Une interrogation très... suisse : La neutralité, qu'en faire ?

Après avoir hésité, la Suisse, sous pression de sa propre opinion publique et des manifestations de fin février, a décidé de s'aligner sur les sanctions européennes contre la Russie. Pourtant, le 24 février, le jour de l'invasion russe de l'Ukraine, le président de la Confédération, Ignazio Cassis, expliquait encore que la neutralité de la Suisse l'empêchait d'appliquer la totalité des sanctions décidées par l'Union Européenne, mais quatre jours plus tard, il considérait désormais que l'application intégrale de ces sanctions, finalement, ne porterait pas atteinte à la neutralité. Ces atermoiements ont suscité un débat assez nourri sur la neutralité, et sur sa définition même, au-delà du fétichisme identitaire qui en avait fait un élément fondamental de l'existence même de la Confédération, et avait autour de cet élément construit une mythologie a forte composante de relecture de l'histoire. En réalité, l'engagement, prudent et non militaire, de la Suisse aux côtés de l'Ukraine n'est pas différent de celui qu'elle avait manifesté dans ses condamnations des interventions soviétiques en Hongrie, et en Tchécoslovaquie : la Suisse neutre se place elle-même dans un camp, celui de l'"Occident", celui qui se proclame comme étant le camp de la démocratie. La Suisse est bien en guerre, mais dans une guerre d'opinion, sa propre opinion publique l'y soutenant : selon un sondage Tamedia de mars, l'adhésion de la Suisse aux sanctions de l'Union Européenne contre la Russie était soutenue par 75 % des personnes interrogées.

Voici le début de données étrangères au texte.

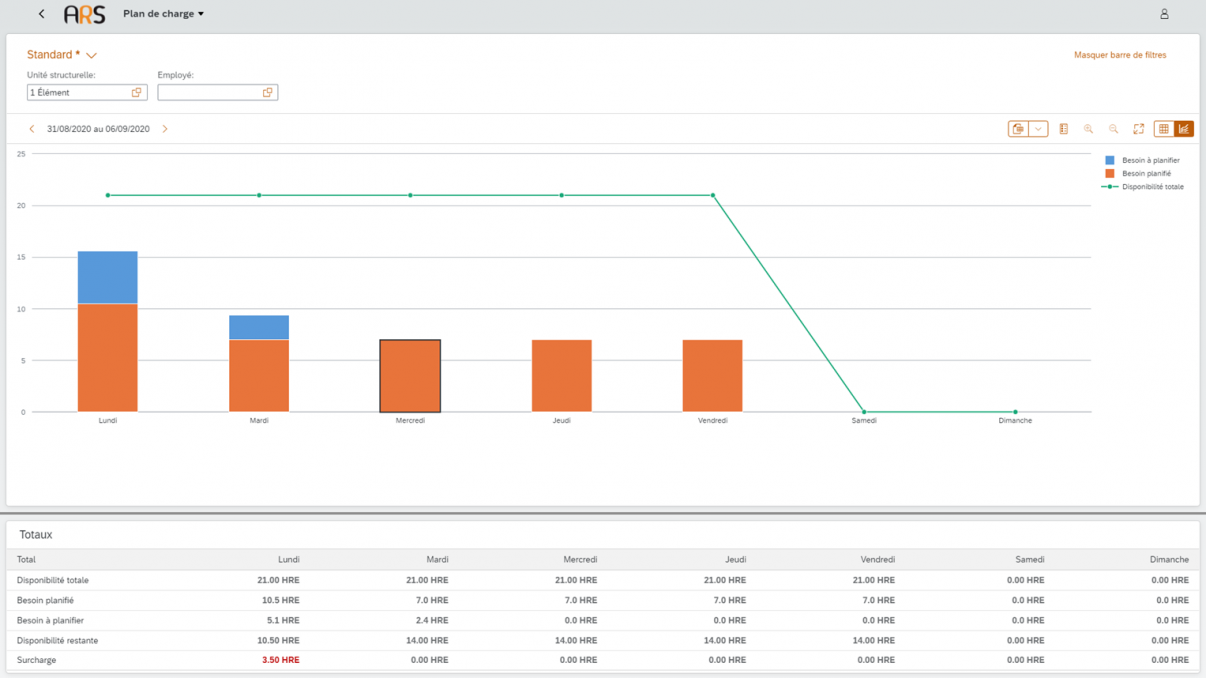
Task: Open the user profile icon
Action: [1164, 14]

Absolue, coopérative, active, ad hoc... mais surtout pragmatique

Selon le sondage Tamedia de mars, la majorité de ceux qui s'opposaient à la participation de la Suisse aux sanctions contre la Russie, pour son invasion de l'Ukraine, invoquaient la neutralité de la Suisse à l'appui de leur opposition. Les jeunes (18-34 ans) étaient deux fois plus nombreux que les plus de 65 ans  (32 % contre 16 %) à considérer la neutralité comme "non négociable". Or si la Suisse a été militairement neutre depuis 1815, d'une neutralité armée qui lui a été imposée par ses voisins après qu'elle ait passé quinze ans à être une sorte de protectorat français, et que des Suisses aient servi dans la Grande Armée napoléonienne, elle n'a jamais été politiquement neutre, et la convention de La Haye de 1907 qui ancre la neutralité suisse dans le droit international ne lui impose pas de l'être. Autrement dit : tant que la Suisse n'envoie pas des troupes hors de ses frontières, elle respecte sa neutralité. Laquelle est surtout le meilleur moyen pour la Suisse de se défendre. Même militairement, d'ailleurs, la "neutralité armée" tient plus de la posture que de l'engagement réel : la Suisse n'est pas membre de l'OTAN, et il est peu vraisemblable qu'elle le devienne (il faudrait que le peuple l'accepte) ? La belle affaire, puisqu'elle est sous le parapluie de l'alliance, que tout son armement est OTAN-compatible, et que quand il s'agit pour elle, par exemple, d'acquérir des avions de combat, elle ne les choisit qu'entre ceux proposés par des pays de l'OTAN : les F-35 qu'elle a décidé d'acquérir avaient comme concurrents des Rafale et des Eurofighters, pas des Sukhoï...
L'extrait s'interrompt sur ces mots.